The code of dataloader:

import torch
import os
import json
from utils.video import read_frames_decord
from torchvision.transforms.v2 import Compose, Resize, CenterCrop, RandomResizedCrop, RandomHorizontalFlip, ToTensor, Normalize
from PIL import Image
from datetime import datetime

class DatasetForOfflineDistill(torch.utils.data.Dataset):
    def __init__(
            self, 
            anno_path: str | os.PathLike, 
            data_root: str | os.PathLike,
            feat_path: str | os.PathLike,
            tokenizer: torch.nn.Module | None = None,
            tokenize: bool = False,
            num_frames: int = 8,
            test: bool = False
        ):
        with open(anno_path) as f:
            self.anno = json.load(f)
        self.data_root = data_root
        # keys of each item: idx, text_embeds, video_embeds
        self.feat = torch.load(feat_path, weights_only=True)
        self.num_frames = num_frames
        self.transforms = self.build_transforms(test)
        self.tokenizer = tokenizer
        self.tokenize = tokenize

    def build_transforms(self, test: bool):
        image_mean =  [0.48145466, 0.4578275, 0.40821073]
        image_std = [0.26862954, 0.26130258, 0.27577711]
        size = 224
        normalize = (
            Normalize(mean=image_mean, std=image_std)
        )
        train_transforms = Compose([
            RandomResizedCrop(size),
            RandomHorizontalFlip(),
            ToTensor(),
            normalize,
        ])
        val_transforms = Compose([
            Resize(size),
            CenterCrop(size),
            ToTensor(),
            normalize,
        ])
        if test:
            return val_transforms
        return train_transforms

    def __len__(self):
        return len(self.anno)

    def __getitem__(self, idx):
        rank = int(os.environ.get("LOCAL_RANK") or 0)
        now = datetime.now()
        dt_string = now.strftime("%d/%m/%Y %H:%M:%S")
        print(f'[{dt_string} {os.getpid()}] Rank {rank} is loading', idx)
        item = self.feat[idx]
        anno_idx = item['idx']
        # [teacher_dim] -> [1, teacher_dim]
        text_embeds = item['text_embeds']
        video_embeds = item['video_embeds']
        caption = self.anno[anno_idx]['caption']
        if self.tokenizer is not None and self.tokenize:
            tokenized_caption = self.tokenizer(caption)
            caption = {
                'input_ids': tokenized_caption['input_ids'],
                'attention_mask': tokenized_caption['attention_mask'],
            }
        video_path = os.path.join(self.data_root, self.anno[anno_idx]['video'])
        # video = read_frames_decord(video_path, num_frames=self.num_frames).numpy()
        # frames = [self.transforms(Image.fromarray(frame)) for frame in video]
        video = read_frames_decord(video_path, num_frames=self.num_frames).permute(0, 3, 1, 2).float() / 255.0
        frames = self.transforms(video)
        return {
            'caption': caption, 
            'video': frames, 
            'text_embeds': text_embeds, 
            'vision_embeds': video_embeds
        }

The dataloader will load data every 1/100 of total steps.

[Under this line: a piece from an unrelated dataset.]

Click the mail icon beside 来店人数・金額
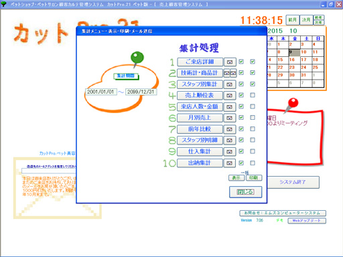Viewport: 343px width, 257px height. pos(230,107)
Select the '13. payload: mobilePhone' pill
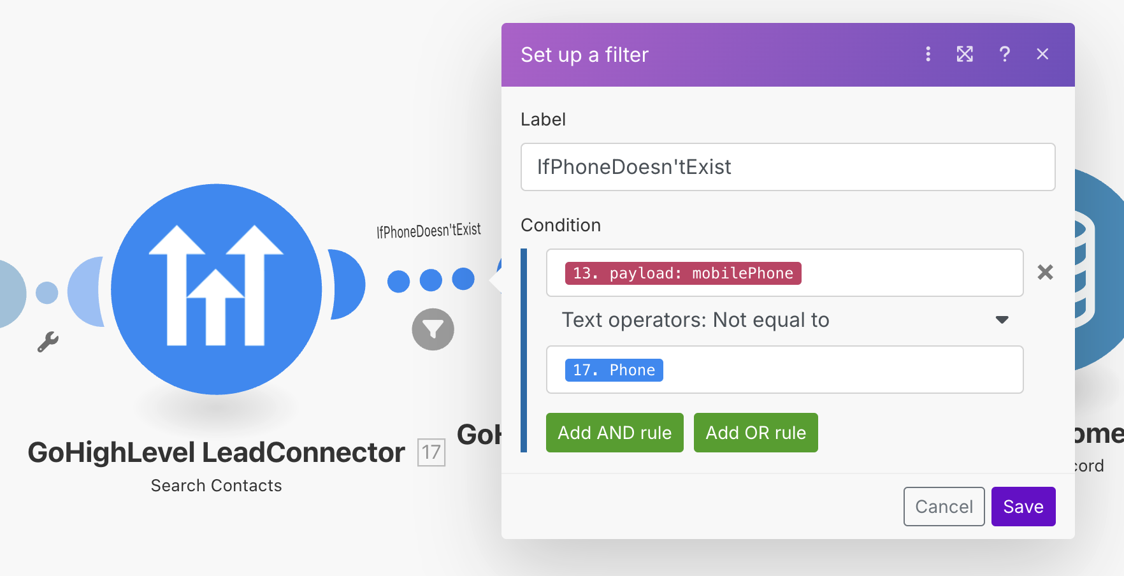 [683, 273]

If I train for 4500 steps. the dataloader will fetch enough data. Then the dataloader stops fetching and GPUs start to training. After 45 steps, the GPUs hung and the dataloader starts to fetch data again. The GPU usage is very low due to this problem. And I think it is a bug (or maybe a designed feature?).

Expected behavior

The dataloader continues to fetch data when the gpus are running so that gpus will never stop to wait for data.

bghira commented 5 days ago

i think the GPU blocks the python global interpreter lock (GIL).